In these louche, candid poems, bearing the marks of Mary Ruefle, Emily Dickinson and The Smiths, the inner life prowls, smoking a cigarette, as the fantasies of sex and violence are allowed to play out in the subjugations that have long been the poet’s concerns. Here they are exposed, interrogated, attacked and cauterised with a fierce melancholy. In Fondue, the prototypes of personal history and regret – ex-lovers and friends, snatched and startling nights of intimacy and rage – are pinned by the investigative presence of Blakemore’s syntax and semantic reach.
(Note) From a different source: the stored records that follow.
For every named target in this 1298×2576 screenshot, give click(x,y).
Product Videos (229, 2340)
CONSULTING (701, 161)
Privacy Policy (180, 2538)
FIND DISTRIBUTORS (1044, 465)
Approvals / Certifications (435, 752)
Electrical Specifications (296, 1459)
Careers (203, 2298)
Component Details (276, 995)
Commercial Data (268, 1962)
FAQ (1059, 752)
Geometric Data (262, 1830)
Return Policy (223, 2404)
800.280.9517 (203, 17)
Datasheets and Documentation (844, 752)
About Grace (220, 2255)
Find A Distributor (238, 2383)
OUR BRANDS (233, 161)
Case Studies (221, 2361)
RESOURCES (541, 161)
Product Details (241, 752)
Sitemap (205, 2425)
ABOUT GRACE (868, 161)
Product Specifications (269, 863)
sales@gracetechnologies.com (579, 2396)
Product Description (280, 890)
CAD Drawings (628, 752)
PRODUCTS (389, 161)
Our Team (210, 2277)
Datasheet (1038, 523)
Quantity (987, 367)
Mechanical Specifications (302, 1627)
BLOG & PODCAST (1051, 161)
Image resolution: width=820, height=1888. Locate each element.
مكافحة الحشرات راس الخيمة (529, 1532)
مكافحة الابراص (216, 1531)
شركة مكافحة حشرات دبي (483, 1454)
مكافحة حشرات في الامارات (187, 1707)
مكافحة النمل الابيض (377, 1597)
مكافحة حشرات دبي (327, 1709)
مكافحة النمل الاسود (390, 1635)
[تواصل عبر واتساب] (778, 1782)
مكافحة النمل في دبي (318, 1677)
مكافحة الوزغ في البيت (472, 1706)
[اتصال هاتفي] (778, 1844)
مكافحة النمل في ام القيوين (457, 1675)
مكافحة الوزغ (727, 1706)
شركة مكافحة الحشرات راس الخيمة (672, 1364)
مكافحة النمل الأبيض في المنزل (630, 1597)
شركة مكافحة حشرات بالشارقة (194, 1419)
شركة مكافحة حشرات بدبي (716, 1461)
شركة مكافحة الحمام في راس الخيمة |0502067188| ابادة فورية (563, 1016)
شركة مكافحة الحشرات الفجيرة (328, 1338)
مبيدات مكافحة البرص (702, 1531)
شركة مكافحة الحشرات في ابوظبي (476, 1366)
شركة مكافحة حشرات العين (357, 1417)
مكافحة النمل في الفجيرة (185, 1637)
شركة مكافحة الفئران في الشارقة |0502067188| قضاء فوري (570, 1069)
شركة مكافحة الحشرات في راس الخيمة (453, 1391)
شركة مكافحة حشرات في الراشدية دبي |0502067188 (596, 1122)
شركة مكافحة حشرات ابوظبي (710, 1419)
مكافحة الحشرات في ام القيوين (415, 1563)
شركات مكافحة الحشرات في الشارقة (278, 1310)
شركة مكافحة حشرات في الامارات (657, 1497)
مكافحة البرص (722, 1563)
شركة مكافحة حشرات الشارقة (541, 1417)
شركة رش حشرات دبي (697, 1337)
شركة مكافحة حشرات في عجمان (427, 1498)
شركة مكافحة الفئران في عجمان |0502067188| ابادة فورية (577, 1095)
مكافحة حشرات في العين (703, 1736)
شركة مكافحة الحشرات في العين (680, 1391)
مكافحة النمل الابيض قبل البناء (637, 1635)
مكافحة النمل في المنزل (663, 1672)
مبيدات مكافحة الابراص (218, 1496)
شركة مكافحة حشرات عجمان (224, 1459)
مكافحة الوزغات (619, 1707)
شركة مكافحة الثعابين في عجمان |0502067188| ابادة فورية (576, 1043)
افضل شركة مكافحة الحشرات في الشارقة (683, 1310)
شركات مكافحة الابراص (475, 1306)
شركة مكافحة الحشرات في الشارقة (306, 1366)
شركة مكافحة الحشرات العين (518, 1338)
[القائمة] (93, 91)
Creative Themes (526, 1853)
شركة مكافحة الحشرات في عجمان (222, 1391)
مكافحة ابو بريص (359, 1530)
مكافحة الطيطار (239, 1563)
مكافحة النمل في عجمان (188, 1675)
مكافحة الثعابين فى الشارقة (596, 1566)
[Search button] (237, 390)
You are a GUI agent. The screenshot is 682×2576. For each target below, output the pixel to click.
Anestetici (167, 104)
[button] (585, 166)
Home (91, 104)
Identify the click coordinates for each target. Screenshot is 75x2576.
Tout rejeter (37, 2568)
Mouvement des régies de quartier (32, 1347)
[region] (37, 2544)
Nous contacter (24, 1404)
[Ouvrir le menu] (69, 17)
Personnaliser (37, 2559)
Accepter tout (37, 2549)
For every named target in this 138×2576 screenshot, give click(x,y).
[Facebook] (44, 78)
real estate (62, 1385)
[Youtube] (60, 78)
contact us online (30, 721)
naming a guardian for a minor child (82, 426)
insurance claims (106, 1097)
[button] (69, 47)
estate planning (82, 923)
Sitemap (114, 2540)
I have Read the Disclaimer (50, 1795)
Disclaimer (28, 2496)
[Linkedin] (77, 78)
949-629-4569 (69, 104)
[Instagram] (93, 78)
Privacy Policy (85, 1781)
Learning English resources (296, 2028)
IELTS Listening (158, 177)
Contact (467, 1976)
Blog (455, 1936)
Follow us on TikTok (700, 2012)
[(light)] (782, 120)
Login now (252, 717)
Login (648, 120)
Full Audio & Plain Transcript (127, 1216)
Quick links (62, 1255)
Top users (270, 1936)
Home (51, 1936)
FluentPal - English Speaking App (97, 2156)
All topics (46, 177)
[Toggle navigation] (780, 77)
Here are romances – for places, for people, for the self – voiced with doubt and survival. These lines understand their power to manipulate: ‘this is a poem about my mouth / intended to draw attention / to my mouth’, the title poem instructs. This is what I like; this is what I don’t like – ‘i want you / like a scorpion down my shirt’; ‘i wanted to show it to you’; ‘i want you to describe the pain’ – there is a plaintive charisma in the ability to ask for the things a body needs, as well as the things it needs to understand about other bodies in order to coexist.

For all of Blakemore’s defiance, the savagery and storm, this world holds a prismatic, surprising beauty; the beauty of rain-washed streets, of comedown mornings, of the potential for tenderness in the brutality of love and play.  The poet who can strike so fiercely at the times when ‘truth is just a sharp thing you stand on in the night’ can also conclude ‘but god i love the world. the things you do’.

Tigerish, impetuous, exacting and never self-pitying, Blakemore’s new collection reaffirms her place on the barricades.